EXERCISE DIRECTIONS:
Please rescale everything from the line containing "The width and" down to the line containing "tap(12, 343)", both included, and give only those lines again, requests included, with each coordinate in the answers multiplied by 2.4 and rounded to a whole number, halves up. Leave the pictures out of your answer.

DATA:
— START —

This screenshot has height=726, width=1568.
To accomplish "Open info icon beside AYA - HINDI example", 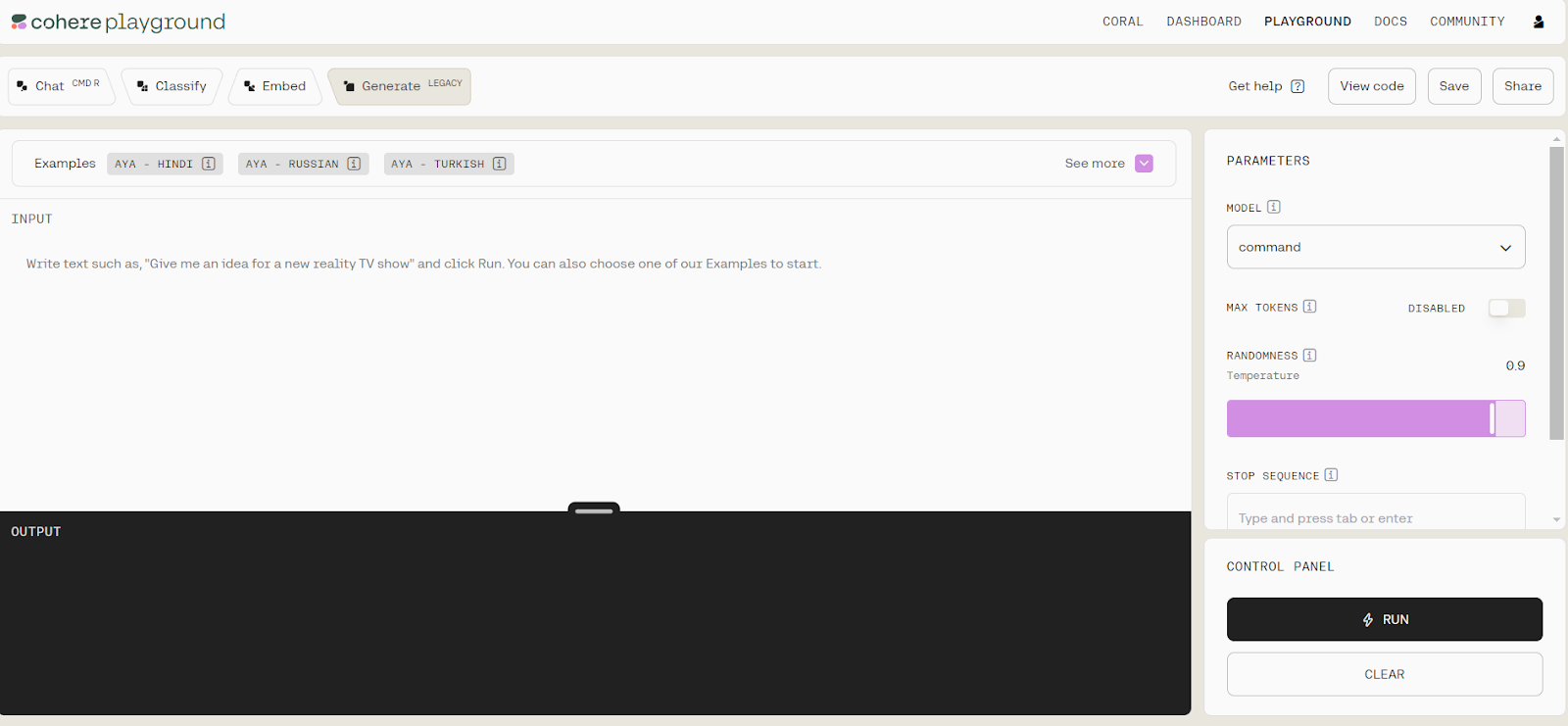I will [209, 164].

— END —
— START —

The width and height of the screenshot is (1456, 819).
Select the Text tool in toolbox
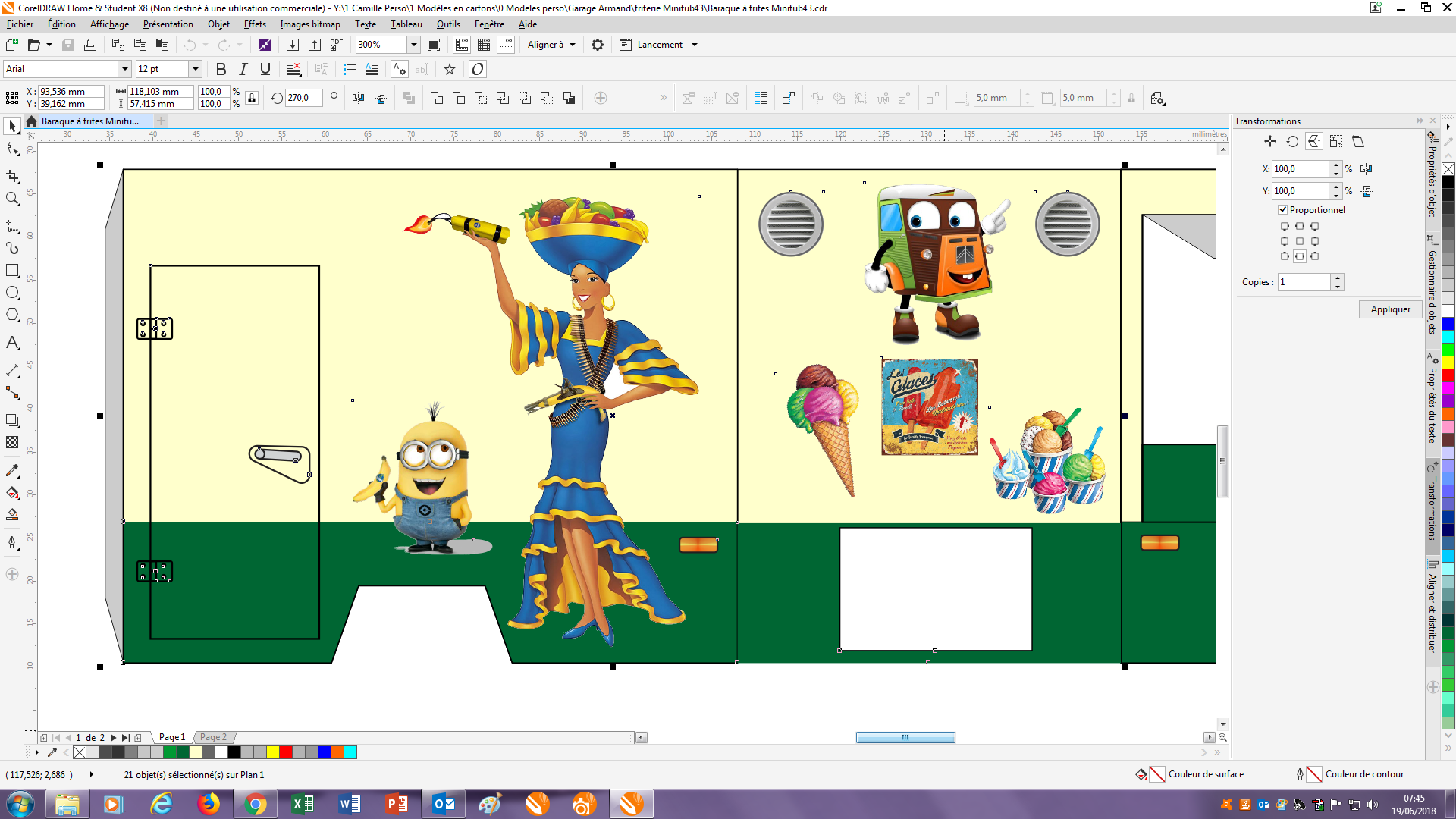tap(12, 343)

— END —

ANSWER:
The width and height of the screenshot is (1456, 819).
Select the Text tool in toolbox
tap(29, 823)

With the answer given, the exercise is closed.